CAIRO: Members of the education committees of both the Shoura Council (Upper House of Parliament) and the People’s Assembly (PA) asked for a review of plans to build 17 new civil universities.
The plan was announced by President Hosni Mubarak during the opening speech of the 2008-2009 parliamentary session last Sunday.
In the meeting, which was also attended by Education Minister Hani Helal, Shoura MPs Nagi Al-Shahaby and Shawky Al-Sayed said that the government files many incomplete project drafts to the PA and Shoura council, advising the government to send all of its proposals, including the new civil universities project, to the state council before handing them to parliament for examination and approval, according to Al-Masry Al-Youm newspaper.

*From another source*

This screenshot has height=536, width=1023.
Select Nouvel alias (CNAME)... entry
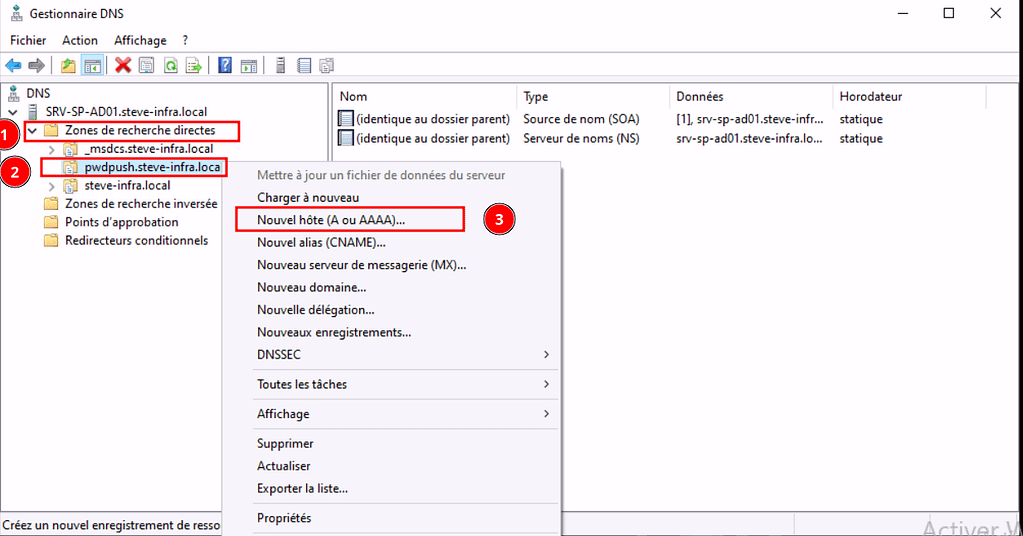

However, Helal refused both MPs’ requests to send the civil universities project back to the state council, saying that it is not specialized enough to examine these kinds of projects.
Ali Laban, a member of the PA’s education committee, said that Mubarak suggested the establishment of not-for-profit universities to provide better education at a lower cost to address the education crisis facing the country.
However, Laban added, the president has been promising to build 17 universities for four years now, and “nothing has ever happened.
The MP suggested instead lowering the fees of private universities. “If the government is serious about doing something to improve its higher education status, it should do something to the huge fees of the private universities, and work on enhancing the national universities, he added.